Personal information
- Full name: Brandon Daniel Harkins
- Born: July 13, 1986 (age 39) Lafayette, California, U.S.
- Height: 6 ft 0 in (1.83 m)
- Weight: 185 lb (84 kg; 13.2 st)
- Sporting nationality: United States

Career
- Turned professional: 2010
- Current tour: Korn Ferry Tour
- Former tours: PGA Tour PGA Tour Canada PGA Tour Latinoamérica Gateway Tour
- Professional wins: 3

Number of wins by tour
- Korn Ferry Tour: 1
- Other: 2

Best results in major championships
- Masters Tournament: DNP
- PGA Championship: DNP
- U.S. Open: T59: 2016
- The Open Championship: DNP

= Brandon Harkins =

American professional golfer (born 1986)

Brandon Daniel Harkins (born July 13, 1986) is an American professional golfer who currently plays on the Korn Ferry Tour. Harkins previously played on PGA Tour, PGA Tour Canada and PGA Tour Latinoamérica.

==Professional career==
Harkins finished tied for 59th at the 2016 U.S. Open.
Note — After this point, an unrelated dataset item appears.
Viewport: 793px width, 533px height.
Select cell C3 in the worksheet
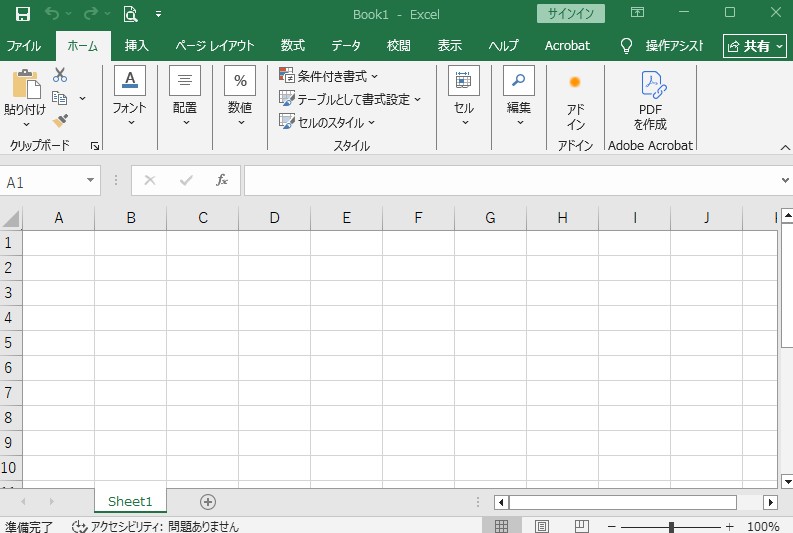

At the end of 2016, aged 30, Harkins finished 53rd in the Web.com Tour qualifying tournament. This earned him conditional status for the 2017 season. He finished his first Web.com Tour season in 21st place, and was promoted to the PGA Tour for 2018.

Harkins claimed his first professional victory in November 2021 at the TaylorMade Pebble Beach Invitational. He won by two shots ahead of Alex Čejka and Harry Hall.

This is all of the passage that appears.